Each Graduate Food Hall will offer delivery and takeout as well as dine-in options.
"You'll still be able to have that tableside experience, but on your menu, you're going to actually see all of these different concepts and outlets," said
Rochefort. "And then, obviously, we'll have the virtual component, through which each brand will have its own standalone, local presence."
Graduate Food Hall deliveries will be serviced by third-party vendors. According to Rochefort, having C3 spearhead relationships with third-party delivery apps, many of which have a reputation for charging restaurants high fees, has proven hugely beneficial.
"C3 negotiates these national contracts with a third party on a scale that is so much larger than ours," said Rochefort. "We were once close to signing our own deal with a third-party app, but the deal that C3 was able to negotiate was probably 35% better than the deal we were going to be able to get."
Meanwhile, C3 is currently in the process of developing its own delivery app, which SBE's Nazarian said will help "streamline" the process, allowing all orders from any C3 brands to be placed on a single ticket and picked up from one location.

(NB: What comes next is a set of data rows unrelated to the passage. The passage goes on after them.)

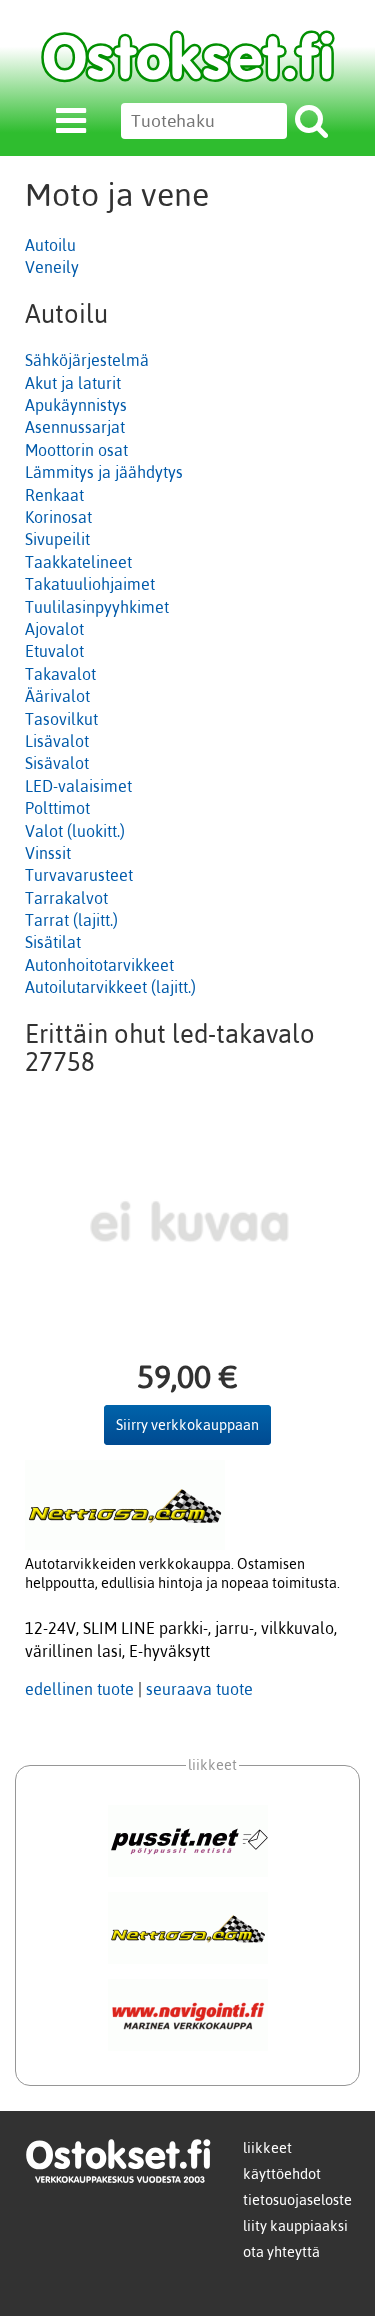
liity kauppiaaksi (295, 2226)
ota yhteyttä (281, 2252)
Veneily (52, 267)
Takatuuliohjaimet (90, 584)
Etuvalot (54, 651)
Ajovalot (54, 629)
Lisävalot (57, 741)
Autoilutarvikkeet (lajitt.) (110, 987)
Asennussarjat (75, 427)
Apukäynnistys (76, 405)
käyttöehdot (282, 2174)
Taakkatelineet (78, 562)
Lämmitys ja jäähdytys (104, 472)
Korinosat (58, 517)
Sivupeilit (57, 539)
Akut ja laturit (73, 383)
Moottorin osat (76, 450)
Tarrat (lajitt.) (71, 920)
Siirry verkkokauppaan (187, 1425)
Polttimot (57, 808)
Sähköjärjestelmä (87, 360)
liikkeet (267, 2148)
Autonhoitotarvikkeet (99, 965)
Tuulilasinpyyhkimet (97, 607)
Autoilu (50, 245)
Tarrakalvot (66, 898)
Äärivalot (57, 696)
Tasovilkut (61, 719)
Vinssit (48, 853)
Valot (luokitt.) (75, 831)
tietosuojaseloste (297, 2200)
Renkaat (54, 495)
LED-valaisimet (78, 786)
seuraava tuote (199, 1689)
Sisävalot (57, 763)
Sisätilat (53, 942)
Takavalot (60, 674)
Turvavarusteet (79, 875)
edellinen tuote (79, 1689)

Still, despite delivery's significant upside, Nazarian is convinced that C3's dine-in and brick and mortar components are integral to the company's long-term success.
"I don't believe many of these new virtual-only concepts will survive in a 'post-pandemic' world, when delivery stabilizes and restaurateurs shift their focus back to creating memorable in-person experiences," said Nazarian. "Ultimately, personal experience and a connection to a brand is necessary for its survival and longevity."